Records for the task Block Start
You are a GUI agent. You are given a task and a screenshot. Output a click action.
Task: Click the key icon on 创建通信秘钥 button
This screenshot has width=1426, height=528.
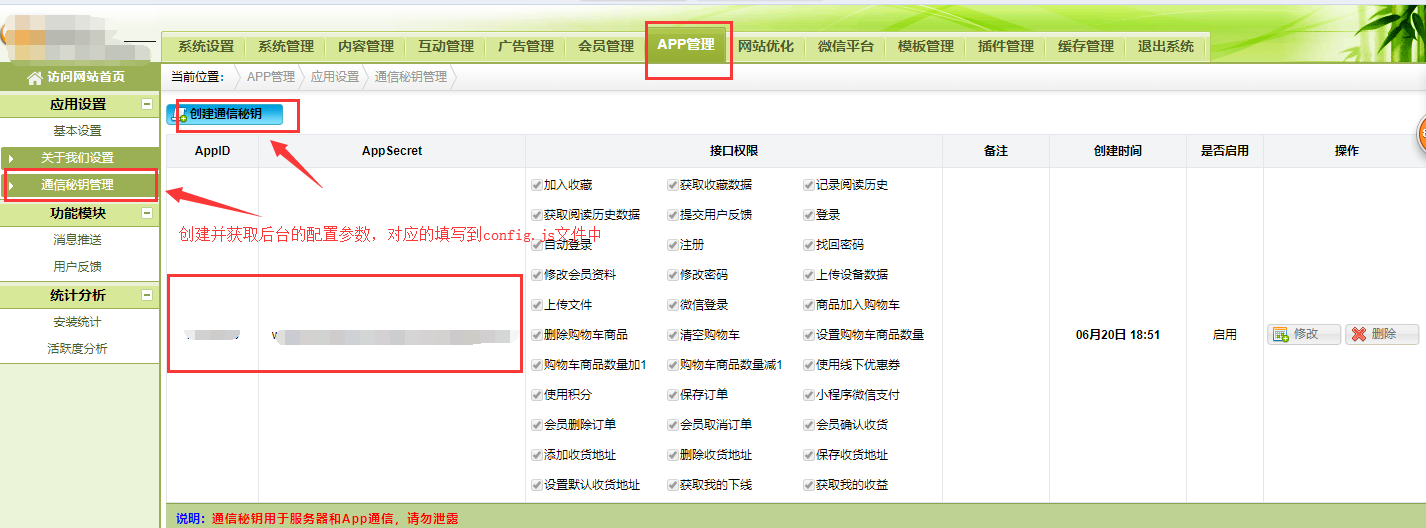coord(180,115)
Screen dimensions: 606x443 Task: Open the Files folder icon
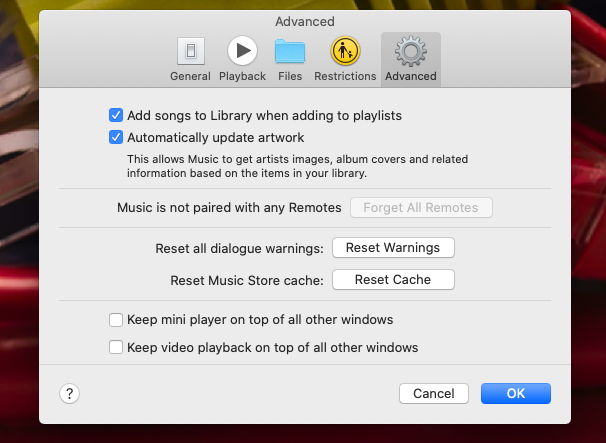click(x=290, y=51)
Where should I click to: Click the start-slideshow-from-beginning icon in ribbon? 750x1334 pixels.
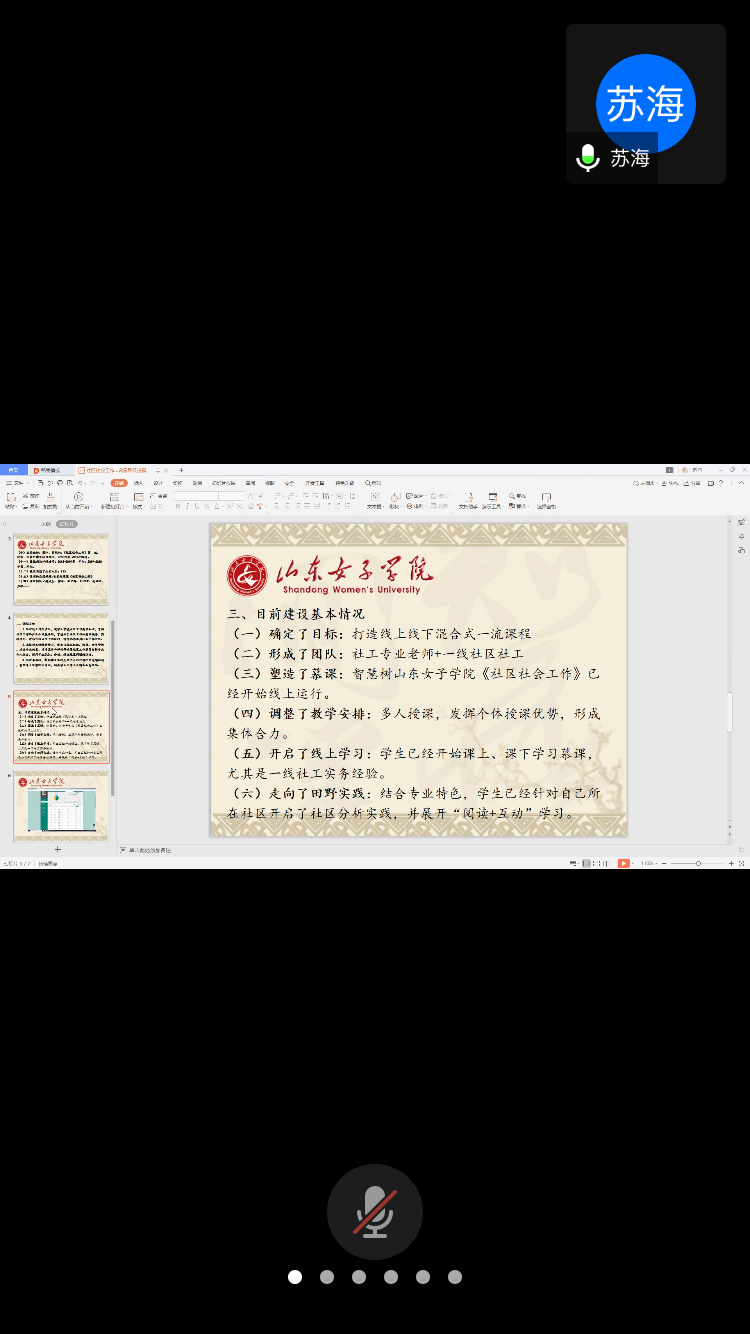point(78,497)

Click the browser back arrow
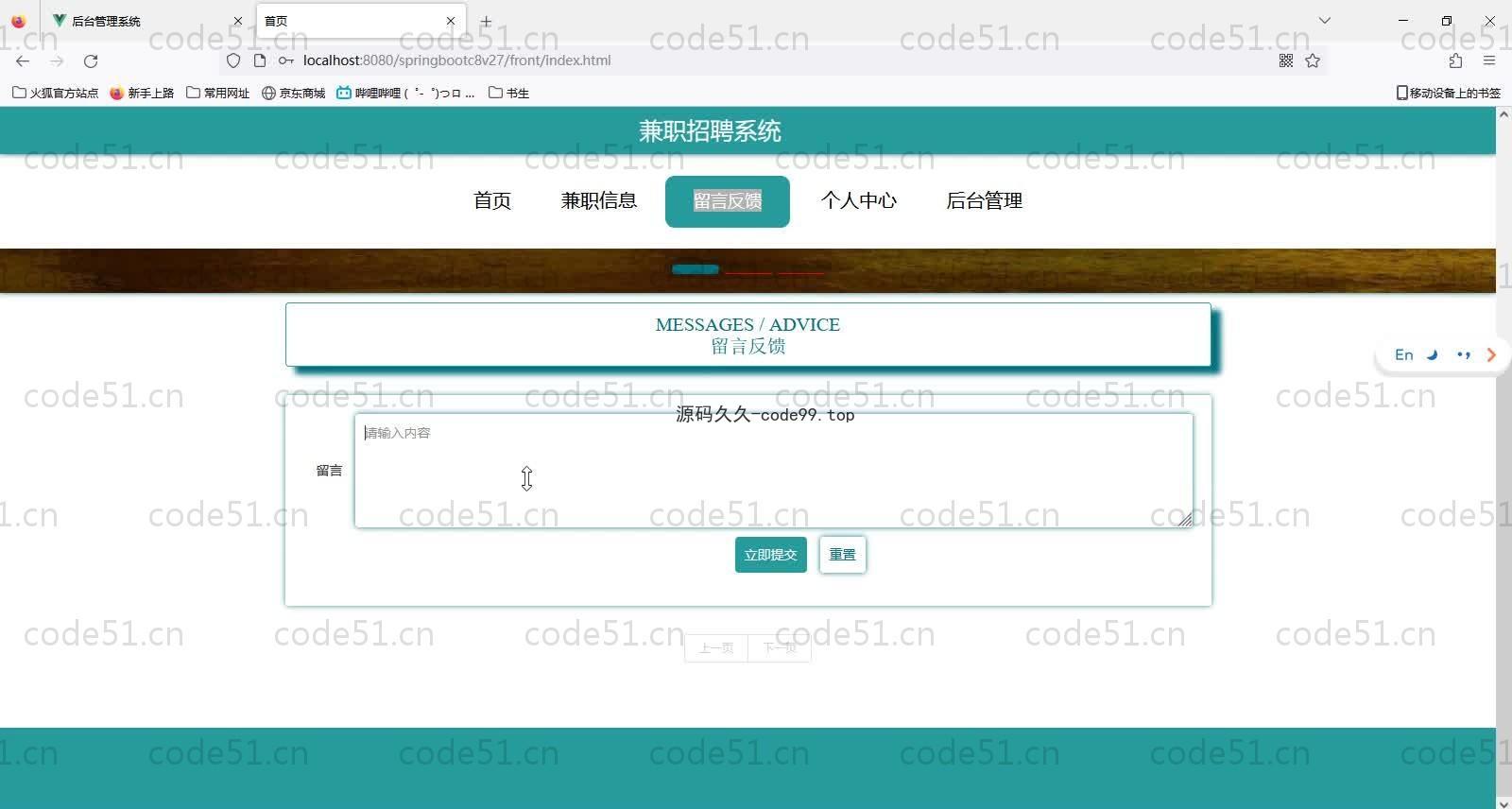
Records for the task Block End
## Directions for this task
Retype all the data exactly, please, without pictures.

## Solution to this task
You are a GUI agent. You are given a task and a screenshot. Output a click action.
Task: Click the key icon on 创建通信秘钥 button
This screenshot has width=1426, height=528.
coord(180,115)
Screen dimensions: 606x443 Task: Open the Files folder icon
click(x=290, y=51)
Where should I click to: Click the start-slideshow-from-beginning icon in ribbon? 750x1334 pixels.
point(78,497)

Click the browser back arrow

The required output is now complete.